As far as my reaction to radiation, I’m definitely super happy. I remember when I went for my consent and planning appointment, they told me all the awful things that could happen. I was expecting my skin to look darker and bright red. I thought my skin would be peeling and that it would feel like the most awful sunburn I have ever had. I don’t know about anyone else, but all the sunburns I have had left my skin extremely dry, itchy, tight and painful to the touch. My skin is definitely pinker than it normally is, but it hasn’t peeled and it doesn’t hurt. It is maybe a bit itchy, but only right after I put the gel on. I have some tenderness if I get a big hug or lay on my stomach, but the skin isn’t painful. At least as of right now, I wouldn’t describe it as a sunburn. I will see over the next few weeks if it worsens at all, but I definitely thought I wasn’t going to be able to wear a bra or clothes without significant discomfort. My expectations have been immensely exceeded, for sure!

After I met with Dr. Jacobs, I went to the front desk to make my follow-up appointment and then I got to ring the radiation bell.
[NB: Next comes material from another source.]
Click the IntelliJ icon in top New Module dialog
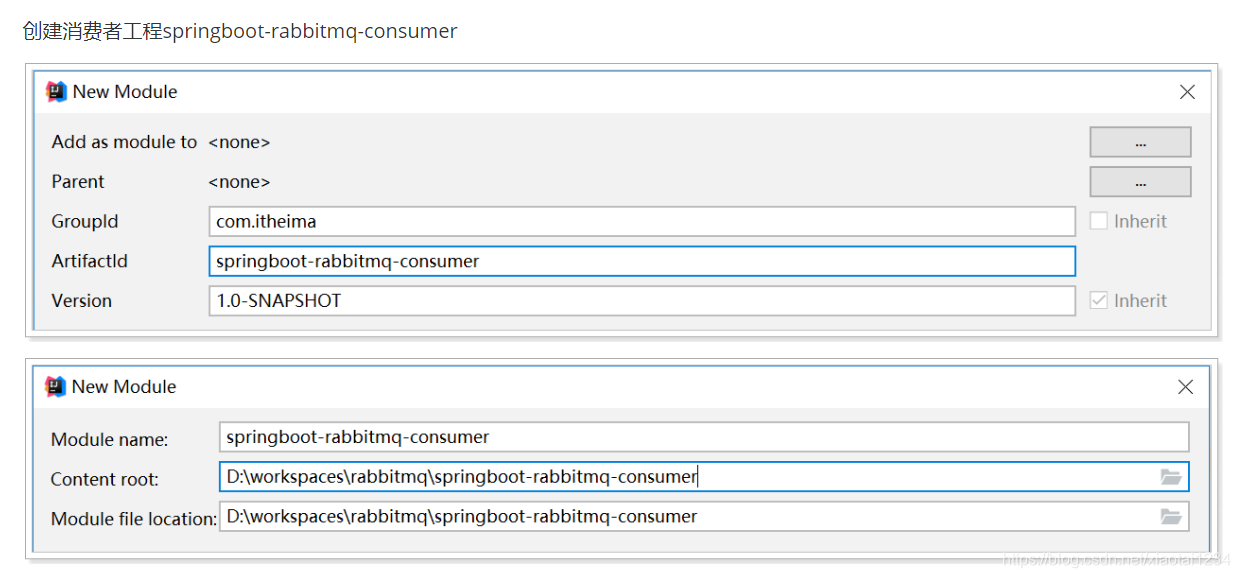 tap(57, 92)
I felt kind of silly to be honest. Corinna was nice enough to take a short video and a couple of pictures. I’m the last patient of the day and I can’t blame them all for wanting to pack up and get outta there. It was just me and Corinna, but when I started ringing the bell I heard them all in the back clapping and cheering for me!

My biggest motivation for ringing the bell today was actually because of someone’s story I just recently read online. A lady who had been diagnosed with breast cancer was sitting in the waiting room waiting to be called back for one of her chemo infusions. She was chatting with another lady next to her who had metastatic breast cancer. That lady asked her if she was going to ring the bell when she finally finished all of her treatments. She said she wasn’t sure because it felt kind of silly. But the lady with metastatic breast cancer told her that she hoped that she would change her mind when the time came and ring the bell, not just for completing her own treatment, but to ring it for all of those ladies who would never get to ring it because their cancer was incurable. So I decided, I might feel ridiculous ringing a bell (which was really loud in my ear, by the way!), but I would ring it because I am one of the lucky ones who gets to ring the bell. Because I didn’t want to minimize a symbolic gesture that others would not be lucky enough to have the opportunity to do. Because I am cured.

After my treatment, we went out to dinner at Sally O’s, a delicious restaurant a several blocks up the street from our house. I made sure to get a glass of Prosecco and a hamburger. Then we all shared a big piece of their Birthday Cake, but we all got our own ice cream. Maddie kept trying to stick her fingers in the frosting. She always seems to enjoy eating the ice cream the most, so probably Sean and I ate most of the cake. It was wonderful!

There are still more Herceptin infusions to be had and I picked up my Tamoxifen pills from the pharmacy today (ugh). Treatment isn’t over, but another big chapter is over.